Value propositions rule dealmaking
Venture capitalists are looking closely at the assets they are buying, and those “quality assets” are very few and far between, says Baral. Bernard Coulie, CEO of the biotech Pliant Therapeutics, discussed the importance of value in the company’s successful financing year. In February, Pliant raised $23 million in a Series A funding round, followed soon after by an oversized public offering, which earned the company $287.5 million to push its clinical pipeline. Coulie says the company now has $523.6 million to support its operations through the next two years.
He attributes the financing success to the “quality data” the company has released in recent years and the “high unmet need” in the interstitial lung disease therapy area where it operates.
Ioannidou also says an asset-driven strategy has been the driving force for the Life Sciences division at Andera. In November, the private equity player co-led a €67.5 million ($72 million) oversubscribed Series C financing for the immuno-oncology company Nouscom, based in Rome, Italy. Iannoudou explains that the firm found its partnership with Nouscom attractive due to the value of its clinical asset over anything else. Nouscom is developing its neoantigen therapies, NOUS-209 and NOUS-PEV, for cancer treatment and prevention.
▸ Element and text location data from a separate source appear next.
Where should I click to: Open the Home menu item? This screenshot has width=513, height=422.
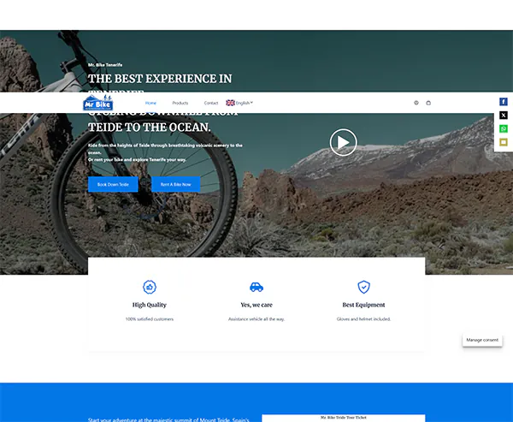150,103
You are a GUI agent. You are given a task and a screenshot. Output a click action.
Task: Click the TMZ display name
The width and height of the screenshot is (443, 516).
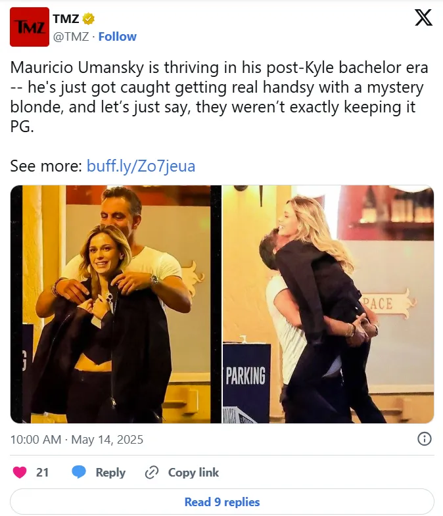(66, 19)
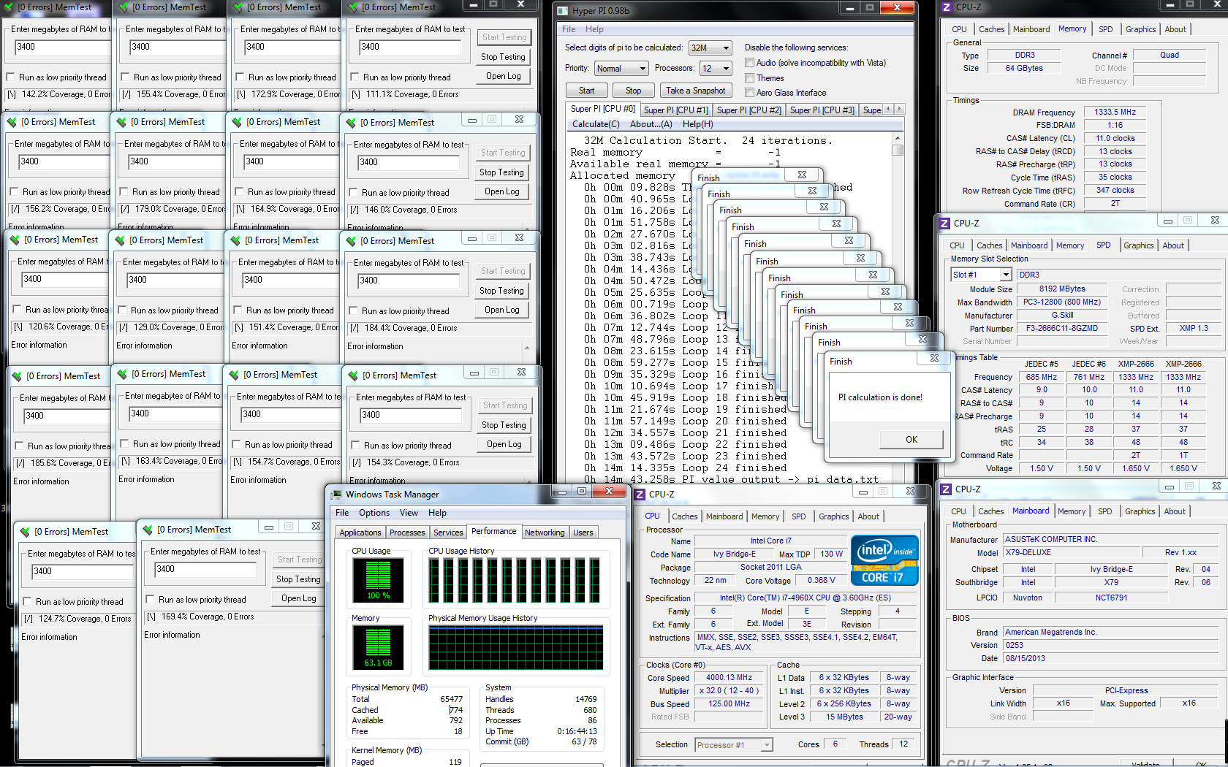
Task: Open the Options menu in Task Manager
Action: (374, 513)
Andera has a life sciences portfolio that includes companies at different stages of clinical development, with fewer assets in Phase I. Iannoudou says it is harder to find Phase I companies that can prove the value of their therapies due to the lack of clinical data. According to Ingrid Kelly Spillmann, a partner at Xista Science Ventures, this sentiment has translated to a stiff investment landscape for early-stage biotechs, startups, and spinouts. Xista Science Ventures is an early-stage life science investment firm.
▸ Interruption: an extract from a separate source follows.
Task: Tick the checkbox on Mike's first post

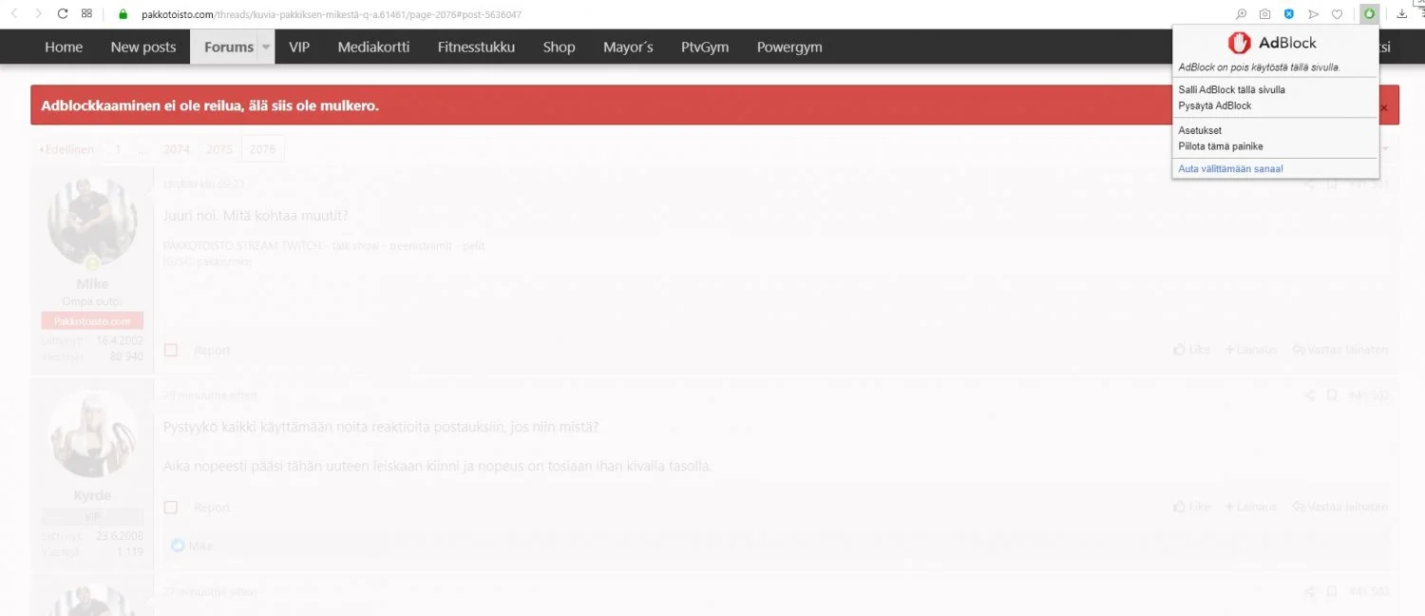Action: [171, 350]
This has been evident in the news cycle as a chain of early-stage companies dropped clinical assets and employees to finance their main drug candidates. For example, in September, Kinnate Biopharma announced plans to lay off 70% of its staff and terminate clinical development for its solid tumor monotherapy, exarafenib. In a press release, Nima Farzan, the company’s CEO, said, “These decisions reflect the current financing environment.” Similarly, NexImmune, based in Gaithesburg, Maryland, reduced its workforce by 53% to minimise costs and extend the biotech’s cash reserves as it pushed its pipeline to immunotherapies. The company also halted its development program for three adoptive T cell therapies.
For innovation to thrive within the pharmaceutical landscape, venture capitalists will have to become more open to earlier-stage investment, says Spillmann. To attract the attention of unreceptive investors, she advises biotechs to “get an early dialogue going,” so companies can keep track of their assets’ value story and give funding later if they are uninterested in the current time.
Emanuele Ostuni, the CEO of the radiopharmaceutical company ARTBIO highlights the importance of building strong investor relationships. He says, “We already have a set of investors in the company that are very committed and remained committed through this [financing] round, and they’re very focused on the longer-term success of what we’re doing.” In early December, ARTBIO announced that it had successfully raised $90 million in a Series A financing round.
Baral also says companies need to have “flexibility in negotiation,” and they may have to let go of some pride to generate whatever financing they can. Shifting towards 2024, he says, “The focus is more granular now than ever before.”